In her video, Cruver says through tears that when the officer showed her kindness, “I just broke down crying and I told him ‘I was so scared.’” She then goes on to say, “But the positive spin is that he really was just a nice officer checking to see if I was okay.”
The video has since been viewed over 12 million times and has attracted a range of comments, mostly sympathetic. However, there are many who do not necessarily experience or even want to understand the plight of people of color in America. Their argument: if you comply with the police, you have nothing to fear. This is, of course, untrue, as we have seen in recent news countless cases in which unarmed black men and women were shot and killed by police officers. Their only crime? Driving while black.
The murder of Philando Castile has received a lot of media attention lately, as the officer, Jeronimo Yanez, who shot and killed him was recently found not guilty. In a video of the tragic events, Castile can clearly be heard telling the officer that he did have a firearm in his possession, but that he was just reaching for his wallet. The poorly trained officer, however, reacted out of fear and prejudice, and shot Castile in front of his girlfriend, Diamond Reynolds, and her little daughter.

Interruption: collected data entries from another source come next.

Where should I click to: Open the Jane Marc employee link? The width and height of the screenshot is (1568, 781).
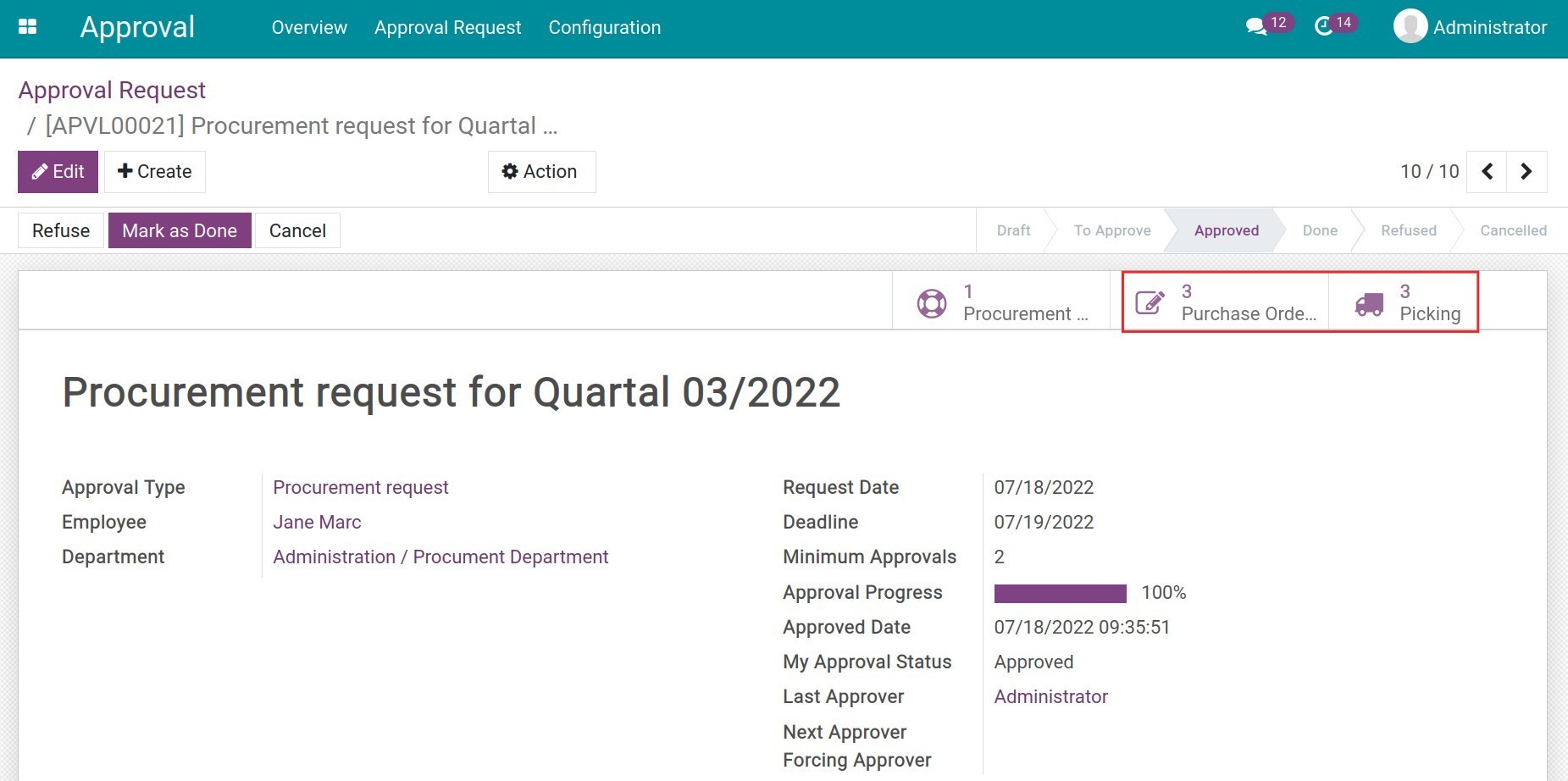click(317, 523)
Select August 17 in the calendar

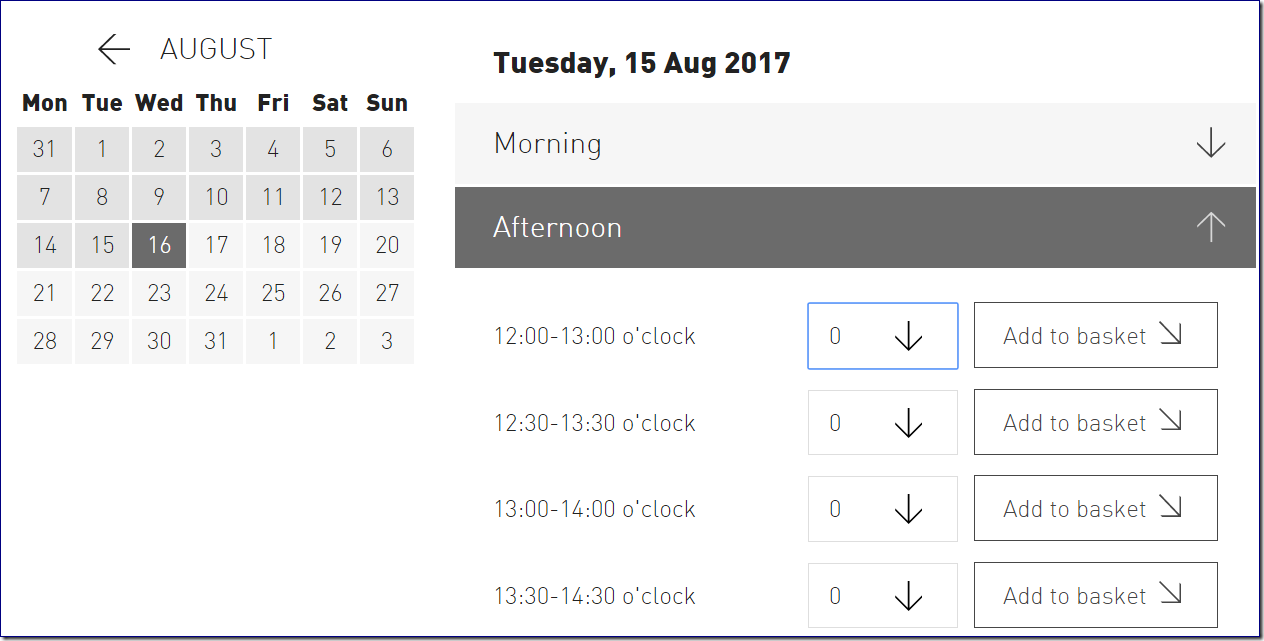pos(216,245)
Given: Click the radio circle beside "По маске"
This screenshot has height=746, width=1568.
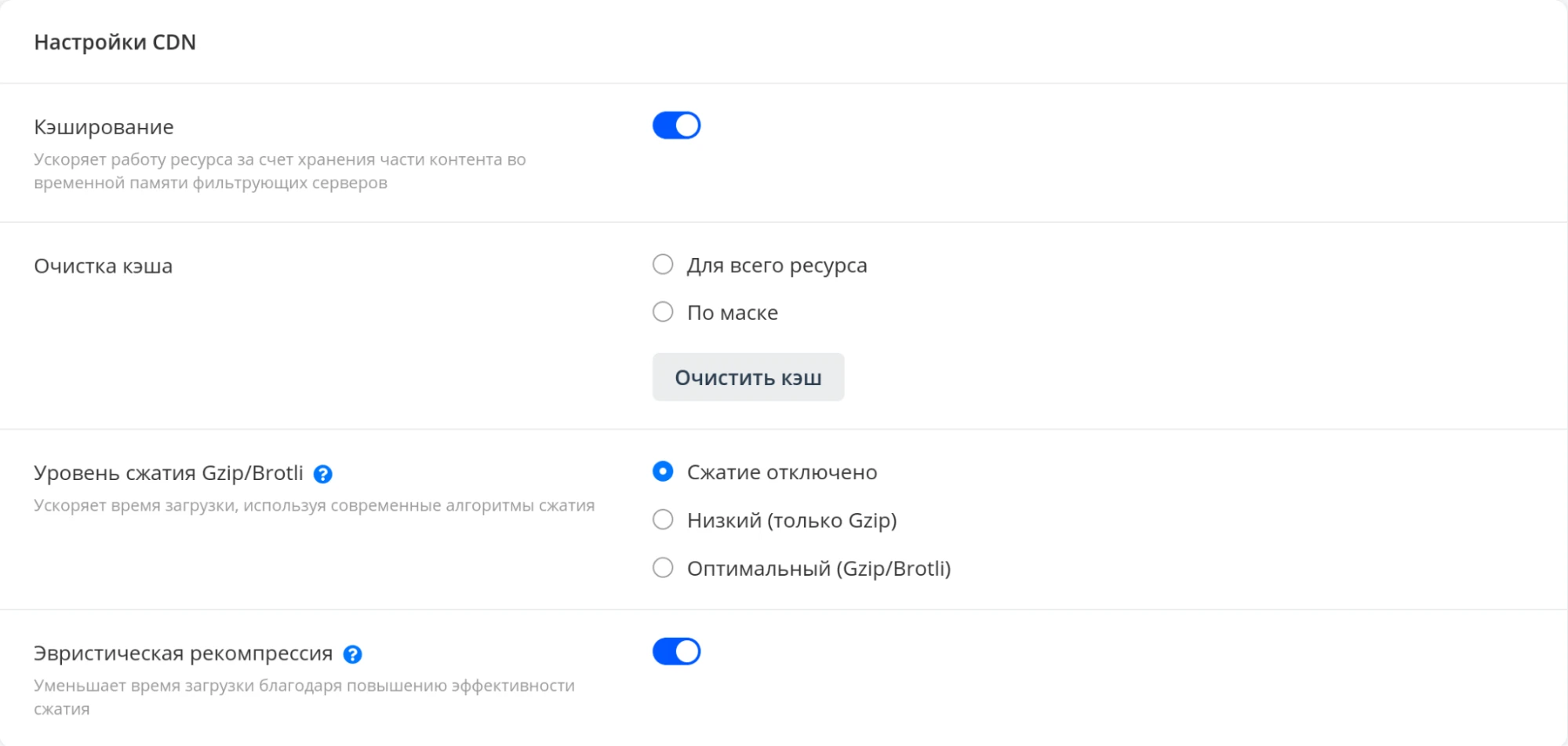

Although Castile was only pulled over for a broken tail light, he was killed, raising the question – what can people of color possibly do to protect themselves? In the same video, Reynolds’s daughter, who cannot be more than five years old, can be heard saying, “Mommy please stop screaming ‘cause I don’t want you to get shooted.” The cycle of police brutality, unjust trials, and public outrage seems so familiar by now that many wonder if there will ever be a change.
We know that there are good police officers and bad police officers. However, that does not change the fact that the system is broken and undeniably rigged against black Americans. This is not just an isolated incident. Trayvon Martin, Michael Brown, Sandra Bland, Eric Garner, Freddie Gray, and many, many more whose names we cannot forget have fallen victim to police brutality, a product of fear and racism. Cruver’s final words in her video echo what many people of color know in this world today: “I shouldn’t have had to feel this scared.”